La France, futur paradis fiscal pour la FIFA ?
Par Martin Collet, professeur de droit à l’Université Paris-Panthéon Assas et Expert du Club des juristes
La première partie du projet de loi de finances pour 2024, adopté le 18 octobre après recours à l’article 49.3 de la Constitution, prévoit d’exonérer dès l’année prochaine les fédérations sportives internationales du paiement de l’impôt sur les sociétés (IS) et de la cotisation économique territoriales (CET). Il prévoit également d’exonérer leurs salariés de l’impôt sur le revenu (IR) durant cinq ans. Issu d’un amendement présenté par près de 200 députés de majorité, ce dispositif a suscité des réactions mitigées au sein même de la majorité (v. Les Echos/ Le Monde). Qu’en est-il de sa conformité aux exigences constitutionnelles et aux principes du droit international ? Martin Collet, professeur de droit à l’Université Paris-Panthéon-Assas et Expert du Club des juristes nous donne son point de vue sur cette question.
Cette double exonération offerte aux fédérations sportives internationales et à leurs salariés est-elle inédite, en droit français ?

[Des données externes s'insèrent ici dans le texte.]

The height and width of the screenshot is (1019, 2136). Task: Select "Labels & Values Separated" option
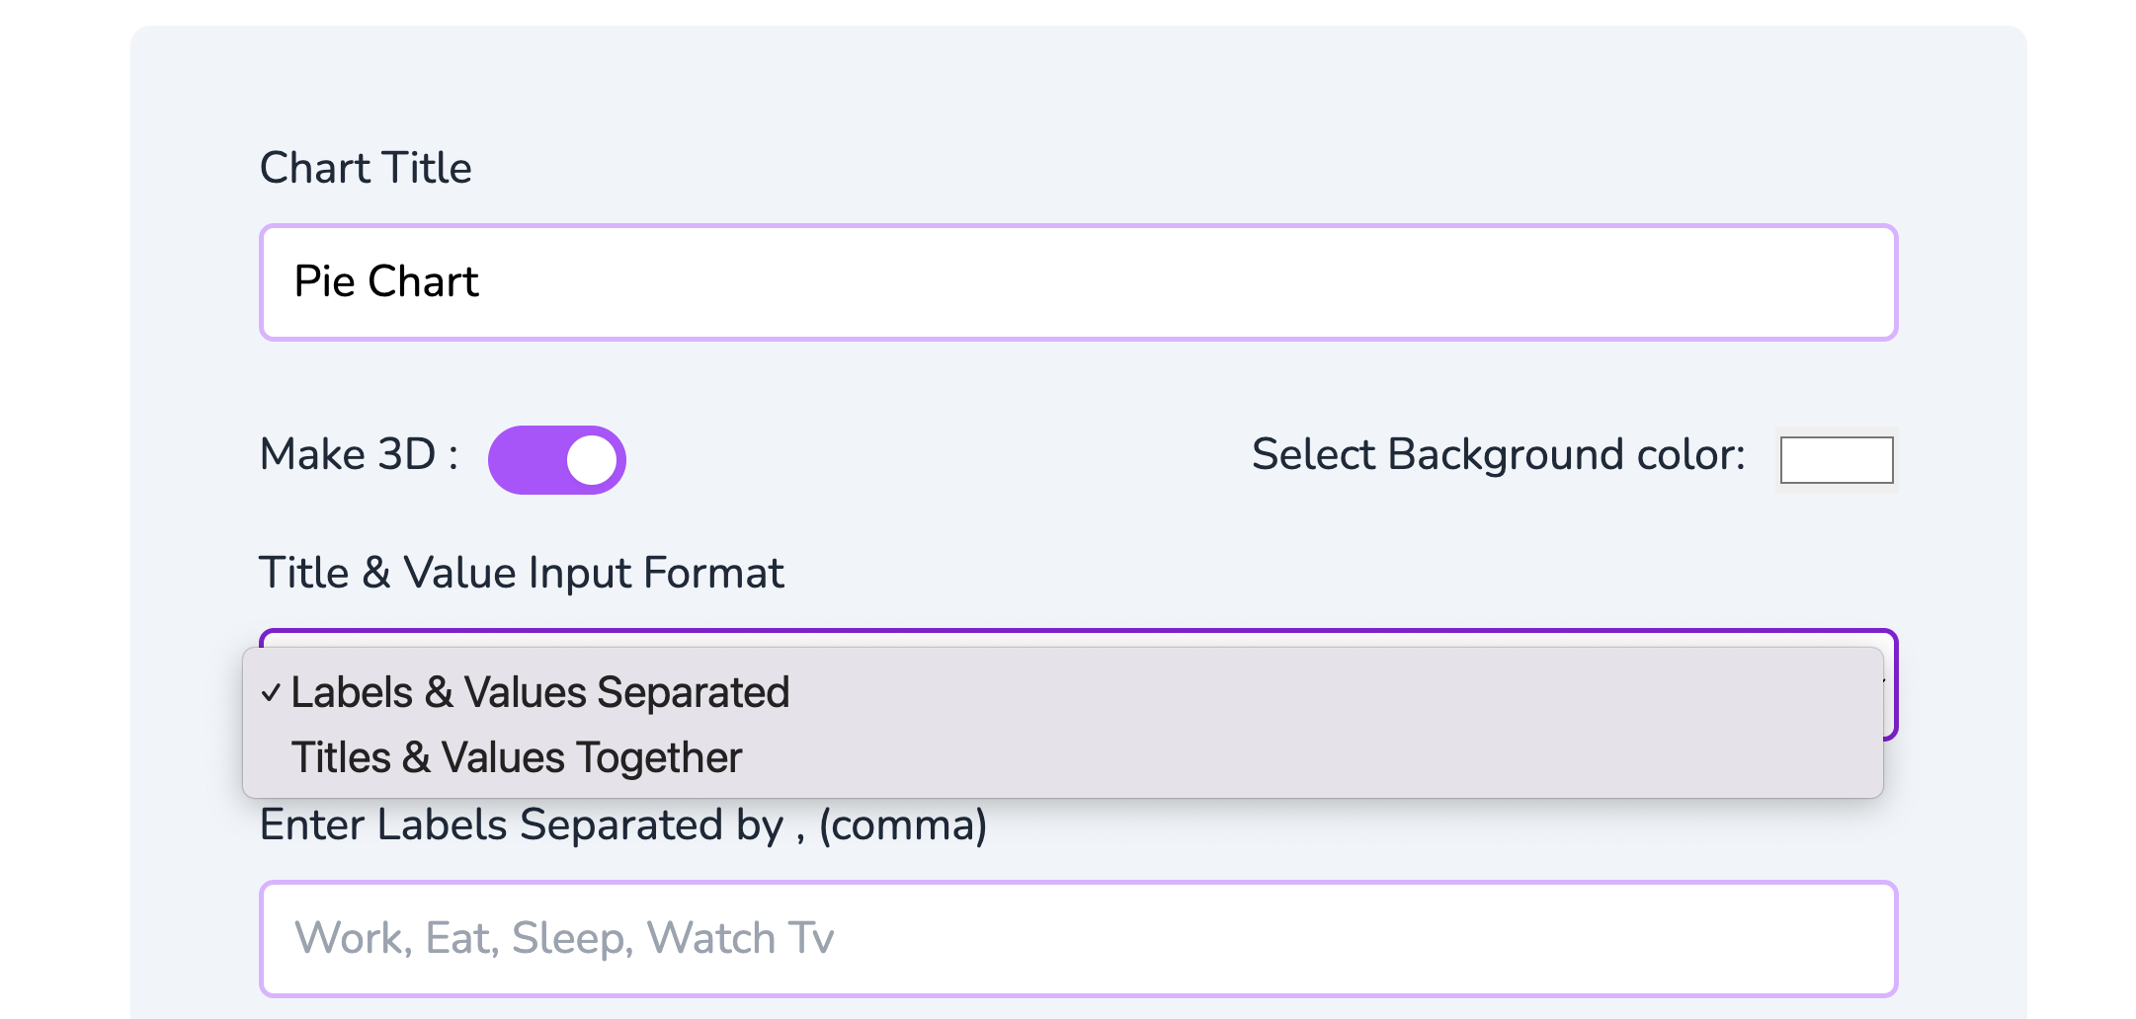coord(539,693)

Oui et non. L’amendement s’inspire de deux dispositifs antérieurs : d’une part, l’exonération que la loi de finances rectificative pour 2014 avait offerte à l’UEFA, au titre des bénéfices réalisés à l’occasion de l’Euro 2016, et, d’autre part, le régime des « impatriés » qui, depuis 20 ans, propose un traitement fiscal avantageux aux salariés d’entreprises étrangères venant s’installer en France afin d’y développer l’activité de leur employeur.
Pourtant, les dispositions du PLF 2024 sont d’une portée bien plus large. L’exonération offerte aux fédérations sportives internationales aurait, semble-t-il, pour vocation première de convaincre la puissante FIFA de s’installer en France. Mais, au bout du compte, elle concernera potentiellement des dizaines de fédérations, et ce de manière pérenne. Certes, le projet évoque une limite à l’exonération en se concentrant sur les bénéfices tirés des « missions de gouvernance du sport ou de promotion de la pratique du sport », mais sans que l’on sache très bien à quoi renvoie cette formule.
De même, l’exonération des salariés est censée s’appliquer tout autant aux nouveaux résidents français venant de l’étranger qu’à ceux déjà domiciliés sur le territoire lors de l’entrée en vigueur du dispositif.
Ce dispositif est-il compatible avec les exigences constitutionnelles ?
Ce large champ d’application pose un sérieux problème de constitutionnalité. En effet, si le principe d’égalité devant la loi et les charges publiques n’interdit pas la mise en œuvre de régimes d’exonération, c’est à la double condition qu’un motif d’intérêt général justifie ces traitements différenciés, et qu’il les justifie pour l’ensemble des personnes concernées.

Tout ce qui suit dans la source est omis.